Source document -
:::

Tax savings if you worked from home in 2021
Since COVID-19 hit, many employees have been working from home: from their kitchens, bedrooms, living and dining rooms. As a result, the Canada Revenue Agency (CRA) created a new, simplified, temporary flat rate method for claiming the deduction for home office expenses.
Initially created for the 2020 tax year, it has been extended to apply for the 2021 and 2022 tax years as well. A deduction reduces your net income for tax purposes, which means you pay less tax.
You may be eligible for the temporary flat rate method if you worked more than 50% of the time from home for a period of at least four consecutive weeks in 2021.
New temporary flat rate method
You may be able to claim $2 for each day you worked from home during that period (of at least four consecutive weeks) plus any additional days you worked at home in 2021 due to COVID-19. The new temporary flat rate method is subject to a maximum, which has increased to $500 per individual for 2021 (250 working days, up from 200).
Each individual working from home who meets these criteria can use the temporary flat rate method. Multiple people working from the same home can each make a claim.
What counts as a workday?
Days that you worked full-time or part-time hours from home count as work days. Days off, vacation days, sick days or other days on leave don't count.
What documentation do you need for the Work from Home Tax Credit in Canada
You don't need to keep supporting documents, calculate the size of your workspace or get your employer to complete and sign Form T2200S or Form T2200 if you use the temporary flat rate method.
You can find answers to frequently asked questions about this new, simplified method, on the CRA's website.
What if I want to claim the actual amounts I paid?
Instead of the new temporary flat rate method, if you're eligible, you may use the detailed (or traditional) method to claim the home office expenses you paid for the period you worked from home.
You may be eligible if you meet certain criteria, including:
- You worked from home in 2021 due to the COVID-19 pandemic, including the situation where you were provided with a choice to work from home.
- You worked more than 50% of the time from home for a period of at least four consecutive weeks in 2021.

:::

Excerpted data -
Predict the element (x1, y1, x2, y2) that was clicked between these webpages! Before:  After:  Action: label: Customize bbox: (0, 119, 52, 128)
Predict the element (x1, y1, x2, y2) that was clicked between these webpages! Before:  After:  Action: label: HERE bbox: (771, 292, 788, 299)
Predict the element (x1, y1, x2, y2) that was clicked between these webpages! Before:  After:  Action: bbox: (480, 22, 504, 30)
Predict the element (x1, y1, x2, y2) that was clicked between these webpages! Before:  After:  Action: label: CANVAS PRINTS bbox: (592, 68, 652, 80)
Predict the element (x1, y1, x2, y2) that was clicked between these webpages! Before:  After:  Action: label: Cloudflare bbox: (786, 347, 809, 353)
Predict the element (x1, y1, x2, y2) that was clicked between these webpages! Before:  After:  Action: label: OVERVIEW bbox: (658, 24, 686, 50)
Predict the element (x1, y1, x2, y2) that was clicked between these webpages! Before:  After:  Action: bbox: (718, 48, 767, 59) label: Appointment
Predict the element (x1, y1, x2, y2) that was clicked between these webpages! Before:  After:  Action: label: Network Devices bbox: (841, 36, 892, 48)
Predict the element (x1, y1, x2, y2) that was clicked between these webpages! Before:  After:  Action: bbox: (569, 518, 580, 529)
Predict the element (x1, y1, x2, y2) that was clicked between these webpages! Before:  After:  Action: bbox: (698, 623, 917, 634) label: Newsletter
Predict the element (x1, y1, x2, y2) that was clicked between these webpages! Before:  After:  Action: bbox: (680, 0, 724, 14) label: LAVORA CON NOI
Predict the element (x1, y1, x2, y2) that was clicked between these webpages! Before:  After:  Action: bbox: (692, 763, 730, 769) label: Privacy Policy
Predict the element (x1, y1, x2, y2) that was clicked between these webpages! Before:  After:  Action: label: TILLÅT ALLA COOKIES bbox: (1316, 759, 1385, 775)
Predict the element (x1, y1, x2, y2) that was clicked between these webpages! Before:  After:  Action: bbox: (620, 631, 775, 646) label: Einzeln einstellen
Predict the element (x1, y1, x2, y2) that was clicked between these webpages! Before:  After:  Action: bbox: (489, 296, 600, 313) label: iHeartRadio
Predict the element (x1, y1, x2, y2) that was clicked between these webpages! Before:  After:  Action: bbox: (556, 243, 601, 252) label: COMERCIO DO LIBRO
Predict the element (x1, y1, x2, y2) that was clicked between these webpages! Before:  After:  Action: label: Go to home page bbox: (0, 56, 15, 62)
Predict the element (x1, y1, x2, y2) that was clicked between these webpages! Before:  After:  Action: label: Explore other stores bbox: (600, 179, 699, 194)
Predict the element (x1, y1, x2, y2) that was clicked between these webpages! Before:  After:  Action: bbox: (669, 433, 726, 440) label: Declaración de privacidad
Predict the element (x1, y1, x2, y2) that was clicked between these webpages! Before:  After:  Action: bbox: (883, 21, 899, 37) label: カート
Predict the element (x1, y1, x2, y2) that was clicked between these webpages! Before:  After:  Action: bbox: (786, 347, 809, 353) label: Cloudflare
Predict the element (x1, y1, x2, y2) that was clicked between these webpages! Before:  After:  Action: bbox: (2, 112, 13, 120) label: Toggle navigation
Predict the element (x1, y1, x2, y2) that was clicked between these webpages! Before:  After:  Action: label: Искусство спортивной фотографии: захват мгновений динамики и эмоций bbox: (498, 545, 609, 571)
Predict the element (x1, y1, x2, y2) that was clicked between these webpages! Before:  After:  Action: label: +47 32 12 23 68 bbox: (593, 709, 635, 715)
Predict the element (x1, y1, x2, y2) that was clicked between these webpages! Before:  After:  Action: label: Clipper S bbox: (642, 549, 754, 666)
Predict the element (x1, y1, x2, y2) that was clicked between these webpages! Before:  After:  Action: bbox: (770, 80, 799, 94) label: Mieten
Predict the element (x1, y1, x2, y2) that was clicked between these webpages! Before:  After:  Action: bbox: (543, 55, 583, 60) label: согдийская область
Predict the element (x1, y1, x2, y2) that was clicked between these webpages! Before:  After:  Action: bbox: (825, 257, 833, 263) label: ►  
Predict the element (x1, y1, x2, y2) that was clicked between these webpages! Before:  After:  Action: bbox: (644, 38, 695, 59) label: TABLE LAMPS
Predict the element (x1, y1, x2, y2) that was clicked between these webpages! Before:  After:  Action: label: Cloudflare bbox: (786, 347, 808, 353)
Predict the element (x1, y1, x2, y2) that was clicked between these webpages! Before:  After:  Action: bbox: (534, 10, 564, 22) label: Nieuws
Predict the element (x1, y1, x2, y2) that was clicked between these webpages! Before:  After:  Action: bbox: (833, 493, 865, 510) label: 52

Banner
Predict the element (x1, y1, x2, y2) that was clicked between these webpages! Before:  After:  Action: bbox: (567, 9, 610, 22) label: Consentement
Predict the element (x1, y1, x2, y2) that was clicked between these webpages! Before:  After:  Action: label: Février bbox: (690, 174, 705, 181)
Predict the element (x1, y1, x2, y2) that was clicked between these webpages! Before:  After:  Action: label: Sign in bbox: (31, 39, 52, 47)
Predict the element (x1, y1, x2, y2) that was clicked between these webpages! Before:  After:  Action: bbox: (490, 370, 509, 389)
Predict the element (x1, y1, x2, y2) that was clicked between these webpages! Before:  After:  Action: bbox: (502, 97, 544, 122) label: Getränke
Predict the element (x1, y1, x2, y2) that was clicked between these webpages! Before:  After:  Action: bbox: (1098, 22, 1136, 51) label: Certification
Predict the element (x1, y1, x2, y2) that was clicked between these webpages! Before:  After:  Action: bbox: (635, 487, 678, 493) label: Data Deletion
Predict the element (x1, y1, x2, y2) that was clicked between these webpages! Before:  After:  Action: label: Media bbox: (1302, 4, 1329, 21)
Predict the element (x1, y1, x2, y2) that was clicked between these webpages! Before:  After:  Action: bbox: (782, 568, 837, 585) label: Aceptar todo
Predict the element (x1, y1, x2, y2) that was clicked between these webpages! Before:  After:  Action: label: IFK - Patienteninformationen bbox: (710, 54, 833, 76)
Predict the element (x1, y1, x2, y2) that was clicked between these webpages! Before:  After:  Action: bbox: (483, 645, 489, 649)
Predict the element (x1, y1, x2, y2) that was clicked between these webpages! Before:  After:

:::

Copy out the entire text on claiming home office expenses for 2021, word for word.

Tax savings if you worked from home in 2021
Since COVID-19 hit, many employees have been working from home: from their kitchens, bedrooms, living and dining rooms. As a result, the Canada Revenue Agency (CRA) created a new, simplified, temporary flat rate method for claiming the deduction for home office expenses.
Initially created for the 2020 tax year, it has been extended to apply for the 2021 and 2022 tax years as well. A deduction reduces your net income for tax purposes, which means you pay less tax.
You may be eligible for the temporary flat rate method if you worked more than 50% of the time from home for a period of at least four consecutive weeks in 2021.
New temporary flat rate method
You may be able to claim $2 for each day you worked from home during that period (of at least four consecutive weeks) plus any additional days you worked at home in 2021 due to COVID-19. The new temporary flat rate method is subject to a maximum, which has increased to $500 per individual for 2021 (250 working days, up from 200).
Each individual working from home who meets these criteria can use the temporary flat rate method. Multiple people working from the same home can each make a claim.
What counts as a workday?
Days that you worked full-time or part-time hours from home count as work days. Days off, vacation days, sick days or other days on leave don't count.
What documentation do you need for the Work from Home Tax Credit in Canada
You don't need to keep supporting documents, calculate the size of your workspace or get your employer to complete and sign Form T2200S or Form T2200 if you use the temporary flat rate method.
You can find answers to frequently asked questions about this new, simplified method, on the CRA's website.
What if I want to claim the actual amounts I paid?
Instead of the new temporary flat rate method, if you're eligible, you may use the detailed (or traditional) method to claim the home office expenses you paid for the period you worked from home.
You may be eligible if you meet certain criteria, including:
- You worked from home in 2021 due to the COVID-19 pandemic, including the situation where you were provided with a choice to work from home.
- You worked more than 50% of the time from home for a period of at least four consecutive weeks in 2021.